The defense attorneys stated that they would appeal the decision.
[The
German Law for on-line services is the Information and Communication Service
Law (IuKDG) (see 1997 Int'l Law Update 148).
It only vaguely describes the responsibility of service providers for
the contents. They must have knowledge
of the contents, and it must be technically possible and reasonable to prevent
their use. The German Media Services Federal Framework Agreement
(Mediendienste-Staatsvertrag) provides that "service providers are responsible
for third-party contents that they distribute only if they have knowledge of
these contents" (Section 5,2); ... "service providers are not
responsible for third-party contents which they only provide access to
..." (Section 5,3). Such contents
may be blocked only if that is technically feasible and reasonable (Section
18,3)].
Citation: The court
has not yet published its written opinion but the Sueddeutsche Zeitung reported
the trial and judgment on May 29, 1998. -- [There is an advocacy page on the
WWW, available in German and English, which contains a summary and references
to various news reports about this case, at http://freudenstadt.net/somm.]
SEA,
LAW OF
In
its first judgment, International Tribunal for Law of Sea (ITLOS) orders Guinea
to release foreign tanker seized offshore while refueling fishing vessels upon posting of bond by flag state
In
October 1997, the M/V Saiga, a tanker, was refueling fishing boats at sea off
the Guinean coast of West Africa. Its flag state was St. Vincent and the
Grenadines. Guinean customs patrol boats
seized the tanker off the Sierra Leone shore, injuring several crew
members. They took the vessel to
Conakry, detained the ship and crew and pumped the cargo ashore.
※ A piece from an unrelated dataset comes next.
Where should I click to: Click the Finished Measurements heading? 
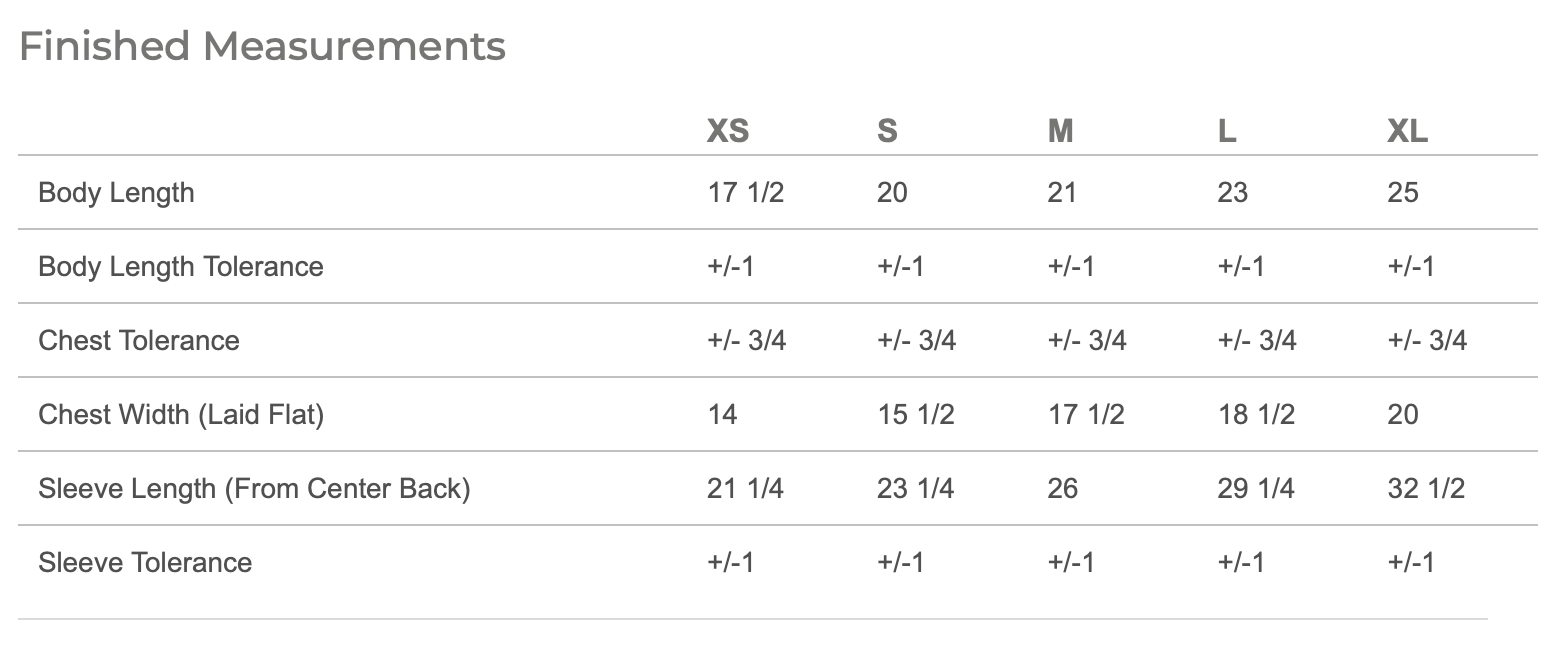pyautogui.click(x=262, y=47)
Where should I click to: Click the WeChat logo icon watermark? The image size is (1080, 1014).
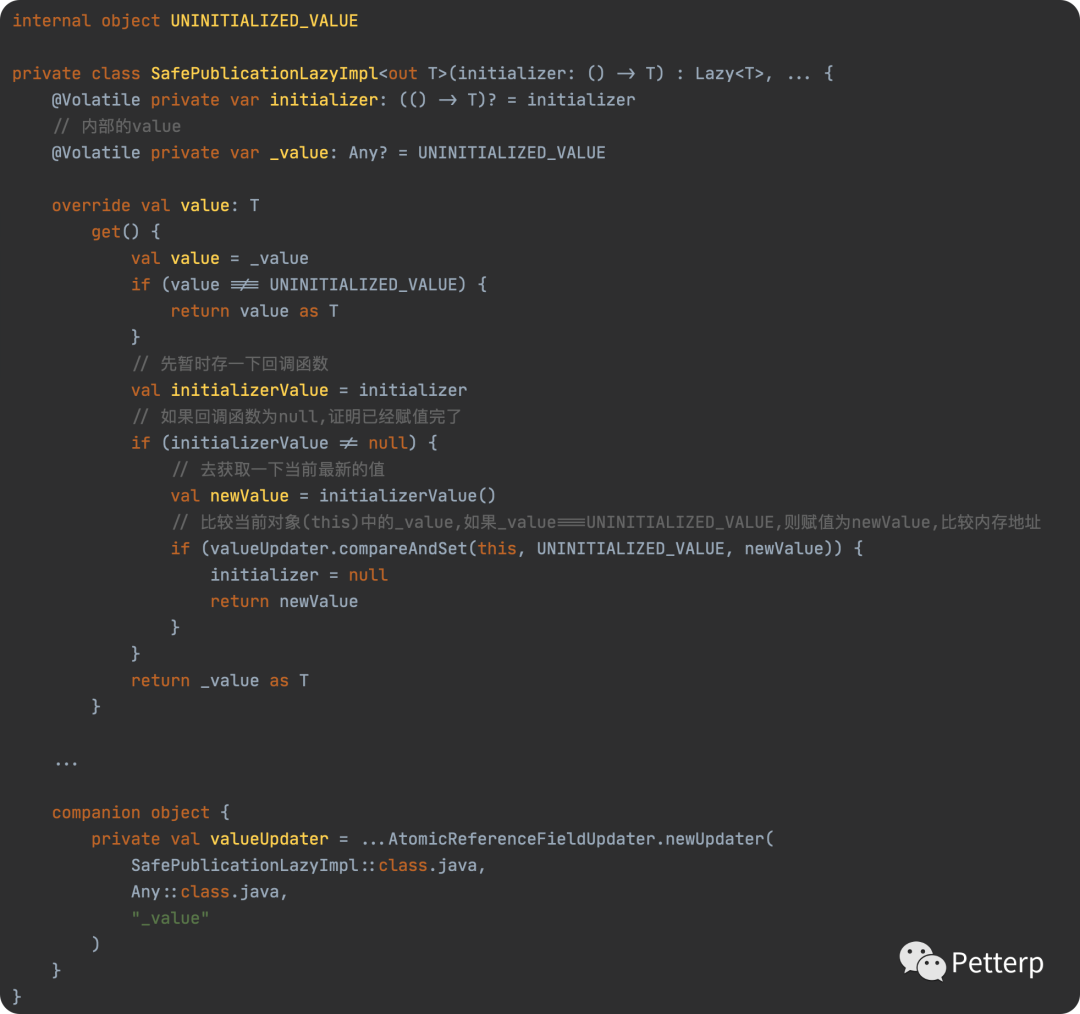pos(922,960)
The latter was worth about $1,000,000.
Several
weeks later, the flag state applied to the International Tribunal for the Law
of the Sea (ITLOS) for the prompt release of the Saiga along with its cargo and
crew pursuant to Article 73. On December
4, the ITLOS ordered Guinea to let the Saiga and its crew go, 12 to 9, upon the
posting of an appropriate bond or security.
Article
292 of the U.N. Convention on the Law of the Sea (UNCLOS) provides that the
flag state may apply for release of a detained vessel after ten days. UNCLOS also gives the Tribunal only twenty
more days to render judgment. The ITLOS,
however, passes only on the issue of release "without prejudice to the
merits of any case before the appropriate domestic forum against the vessel,
its owner or its crew." Moreover, it reads the severe time limits as
allowing it to base its judgments on arguable or plausible, rather than
definitive, grounds.
Article
73 provides for release on bond when the coastal state has arrested a foreign
ship for breaching its fishing regulations in the Exclusive Economic Zone
(EEZ). Contrariwise, Guinea alleged that
the Saiga was taking part in unlawful smuggling for which UNCLOS does not
provide for release on bond.
The
first question the majority raises is whether refueling of fishing vessels
within the EEZ falls within the coastal state's sovereign control over living
resources within that zone. The majority
does not definitively resolve the issue.
It does conclude, however, that there has been a plausible allegation
of non-compliance with Article 73. The majority then fixed a bond in the amount
of $400,000 plus the value of the gas oil already offloaded.
The
dissenting judges disapprove of the majority's conjectures about refueling
fishing vessels as well as the plausibility standard. They would give more weight to the law of the
detaining state's treatment of the arrest.
[Ultimately,
both sides agreed that the ITLOS could decide the merits of the dispute. Shortly before the Tribunal was to consider
provisional measures, Guinea released the ship, captain and crew.]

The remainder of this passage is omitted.